Tujuannya adalah untuk beralih dari menjual bensin dan rokok - industri yang bisa dibilang sedang mengalami penurunan jangka panjang - dan menarik orang dengan cara yang sama seperti minimarket di Jepang.
“Kunci dari perubahan ini adalah makanan segar. Kami berada di industri yang harus terus beradaptasi dengan perubahan agar dapat berkembang,” kata Isaka dalam sebuah wawancara.
Terlepas dari ledakan aktivitas ini menurut standar Jepang, Isaka tampaknya masih bergerak terlalu lambat. Beberapa investor yang mungkin melihat tawaran Couche-Tard sebagai cara cepat untuk merealisasikan nilai 7-Eleven.
Rintangan untuk kesepakatan apa pun, termasuk sentimen politik nasional di Jepang dan regulator antimonopoli di AS, sangat besar.
Namun, bahkan konsumen Jepang biasa pun tidak dapat menyangkal tarikan dominasi global.

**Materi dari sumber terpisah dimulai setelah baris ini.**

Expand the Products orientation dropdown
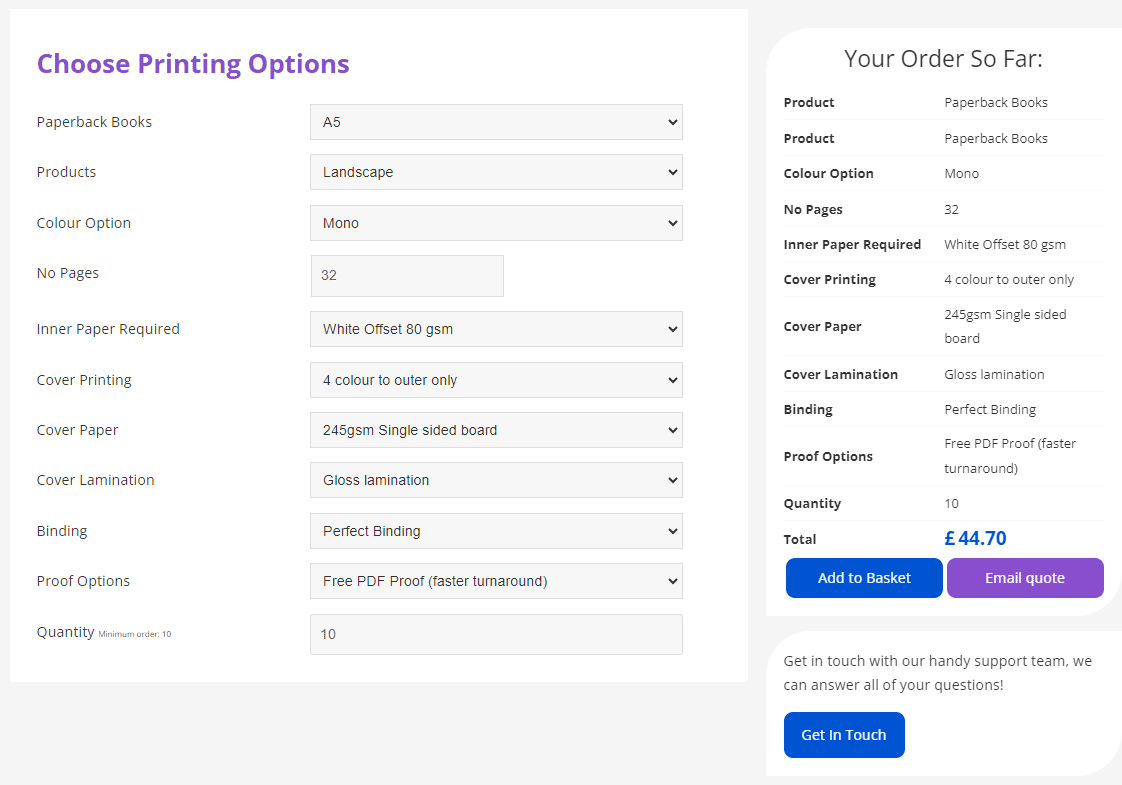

“Mereka memiliki keramahan khas Jepang dalam hal pelayanan, jadi saya khawatir hal ini akan berubah,” kata Kita, seorang pengembang berusia 20-an tahun, ketika ia membeli onigiri dan salad kecil di sebuah toko di dekat Stasiun Tokyo. “Tetapi 7-Eleven seharusnya tidak hanya bertahan di Jepang dan harus berekspansi ke luar negeri.”